Ваське всегда хотелось заглянуть ему в глаза. Что там было в их глубине? Какие узоры? Теперь он знает — там был цветущий куст дрока. Может, Оноре и не освобождал Прагу, но, говорят, Злата Прага получила свое прозвание из-за обилия этих кустов с золотыми цветами.
— Когда ему не удавалось достать морфий, он пил желудочные капли. Голос ее звучал нежно и как бы заученно. — Сначала они ему помогали. Потом они перестали оказывать на него нужное действие. Бедный Феденька. Вас удивляет, что я говорю обо всем этом ужасе так спокойно. Я уже все выплакала. Задолго до его поступка. Не жилец он был. Нет, не жилец… Этим она придала лику своего сына тихое светоносное качество.
Ваське казалось, что она кутается в свое горе, как в черный шелковый платок с кистями. Но раздражения она в нем не вызывала, — глядя на ее тонкие пугливые пальцы, бегущие по ковровой скатерти, будто бы подчиненные неотвязной мелодии, он пожелал ей от всего сердца встретить хорошего одинокого офицера-вдовца.
На улице Васька прокричал в лицо заросшему щетиной инвалиду:
— Он, видишь ли, не жилец, он ангел с душистой задницей. А я — жилец. Конь!
Инвалид посмотрел на него задумчиво и вдохновенно, как портной перед первой примеркой. И сказал:
— И не трухай — живи! Умереть легко. Перестал дышать и лежи как паинька. А вот жить, когда все болит… И наплевать, что плохой, — хорошие там остались.

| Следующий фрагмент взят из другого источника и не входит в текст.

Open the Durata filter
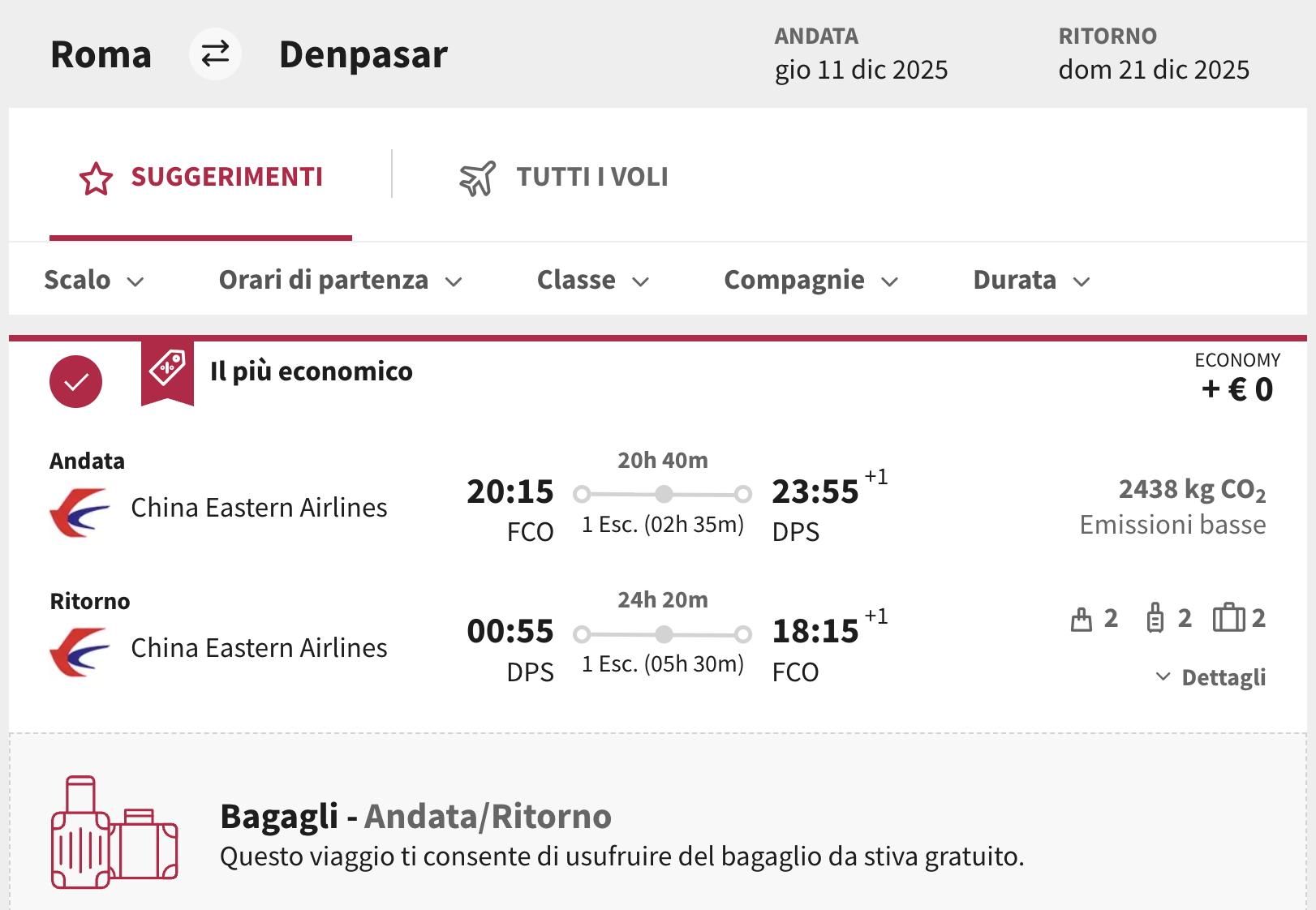 1029,280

Не трухай — живи.
Придя домой, Васька обнаружил сунутую в дверь телеграмму. Анастасия Ивановна могла бы на стол ее положить, но она давала ему понять, что не читала, — так он ей и поверил.
Телеграмма была от Юны: «Как сирень у собора вопр знак».
Васька долго и бестолково смотрел на полоски с текстом. Привыкший к мысли, что телеграммы дают только в случае смерти или рождения, он никак не мог понять ее смысла — злился. Потом засмеялся.
— Сирень у собора вянет, — сказал он.
Он запел вдруг и, напевая, обтер пыль. Вымыл в комнате пол. Все прибрал. Вымыл пол в коридоре и в кухне.